Artwork Description / Detail
Iconic New Zealand artist, Piera McArthur, was born in 1929 in Ramsgate, England, where her New Zealand father, member of a famous medical dynasty of the Monros, practiced for eleven years, after taking his FRCS in Edinburgh. The family moved back to their native New Zealand in 1938.
There the young Piera would foster her love of art and drawing. After completing her schooling at Erskine College, Piera took up a Scholarship at Victoria University and received a Master of Arts in Modern Languages with First Class Honours. There she met fellow student John G. McArthur whom she married and accompanied throughout his career as one of New Zealand’s Senior Diplomats. He became one of New Zealand’s well known Ambassadors.
Although she insisted on working independently of the Embassy in her own right as a painter she never the less says; ‘quite frankly I owe much of my inspiration to the experiences of life in sophisticated capitals of the world.
I am sometimes accused of being ‘European’. This is hardly astonishing seeing that my life as a good New Zealander has been spent in capitals of the world. It is also a fact that my work deals largely with people, a theme of eternal interest and valid everywhere, in Paris, New York, Auckland, Timbuctoo … Let’s not get parochial and let’s remember that a true painter applies his or her vision to whatever happens to be the surrounding theme.
Piera lived and worked for many years in Paris. While painting in Moscow later on, she became the first New Zealander to have a solo show at the New Tretiakov Gallery in Russia. Of this experience she wrote, “I came of age as a painter, experiencing strong reaction both for and against”.

=== Material supplied ===

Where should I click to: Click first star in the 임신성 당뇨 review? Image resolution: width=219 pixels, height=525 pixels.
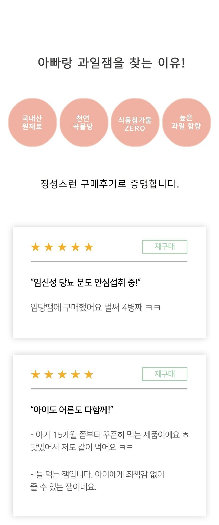point(36,247)
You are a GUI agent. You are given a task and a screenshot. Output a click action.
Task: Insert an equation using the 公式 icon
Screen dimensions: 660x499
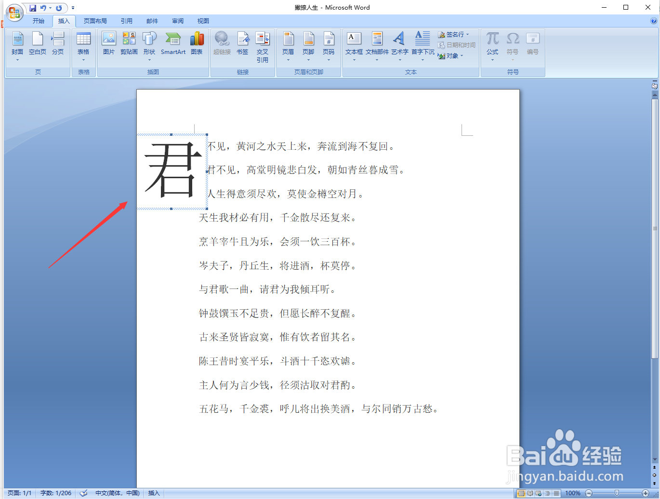coord(492,43)
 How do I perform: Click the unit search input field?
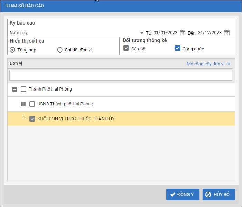[x=120, y=75]
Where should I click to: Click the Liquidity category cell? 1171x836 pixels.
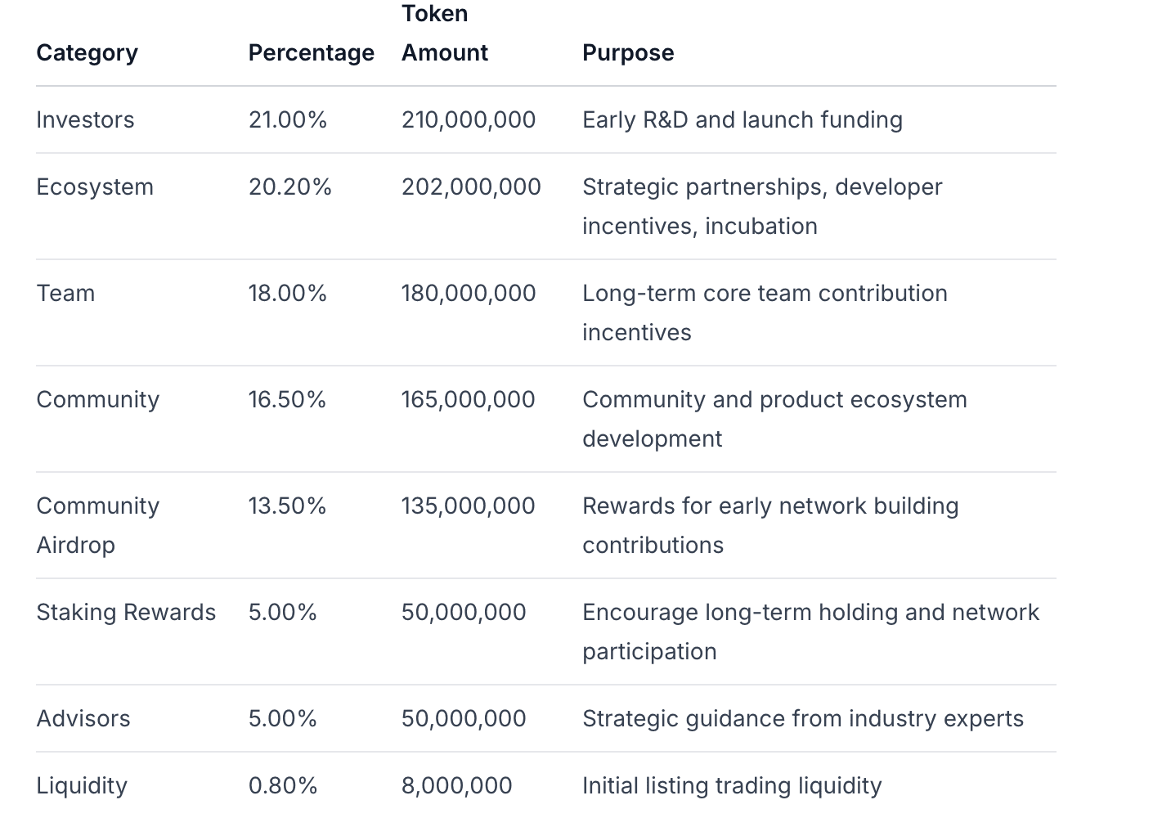tap(82, 785)
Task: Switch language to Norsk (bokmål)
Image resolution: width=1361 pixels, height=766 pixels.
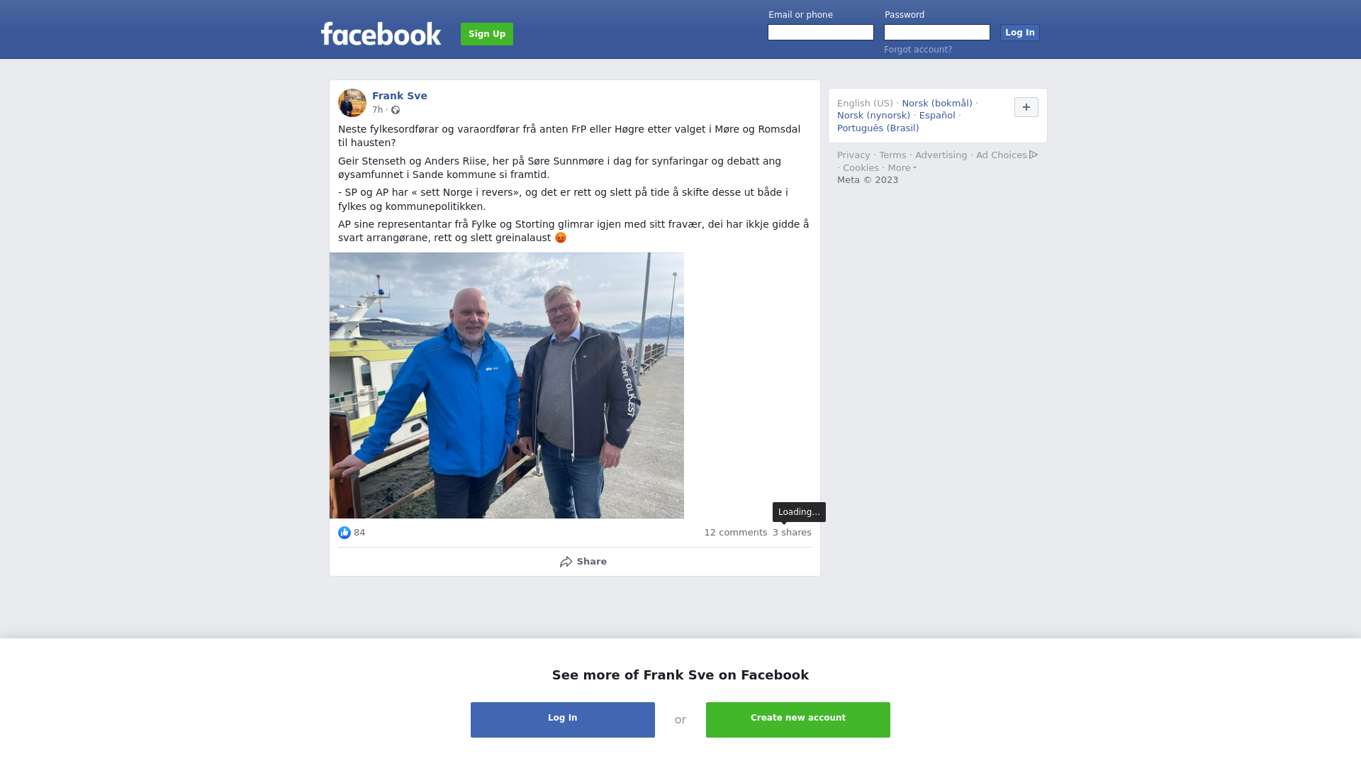Action: [937, 104]
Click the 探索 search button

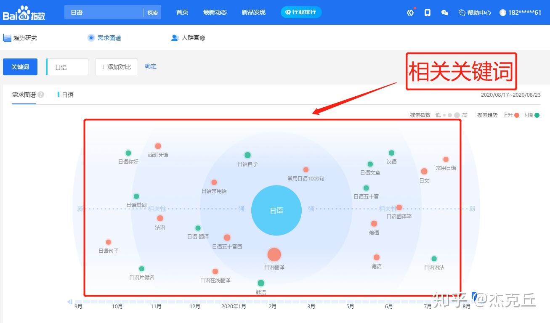[x=152, y=13]
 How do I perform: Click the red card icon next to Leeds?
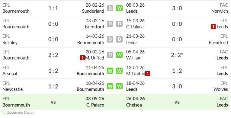click(213, 27)
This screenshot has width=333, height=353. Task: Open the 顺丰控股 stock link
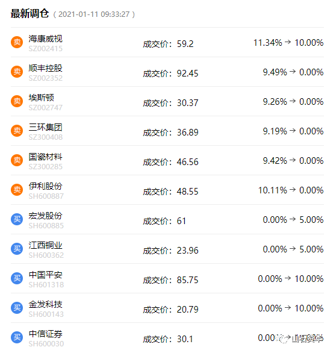pyautogui.click(x=45, y=68)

=== What the task requires ===
Please continue the piece about the artist Piera McArthur from where it stops. None of the lines above are needed here.

=== Answer space ===
Piera describes her work as follows:
“There are two poles to my work, which influence one another nevertheless. One is the fascinating world of drawing, a miraculous medium which can say it all, the other is the glorious world of colour and paint. My life aim as an artist is to travel on both these paths, combining and integrating. I am aiming for the thrill of ordered chaos, which can end in harmony.
My idea is to abstract the human form in close proximity, so that the bodies are reduced to simple plains, the people depicted become part of a world of colour which has a life of it’s own – ambient, turbulent, vibrant, but which, because of an underlying balance, results, like the people it infiltrates, in a final harmonious whole. It is about tensions and balance. Hopefully, other satirical elements complete the picture.
What matters is the quality of the work. Did you know that Rembrandt so prized drawings that he had a collection of over two thousand done by other artists? Who can tell what I may be tempted to portray now that I live and work in lovely ‘Godzone’?”
Themes must be fully explored in order to develop into a final elusive simplicity. Multiple choices face an artist. Behind every gesture lie alternative possibilities; behind every painting lurk the ghosts of paths not followed.”
Since returning to New Zealand, Piera has held numerous successful solo exhibitions and her works are held in many private and public collections throughout New Zealand and internationally.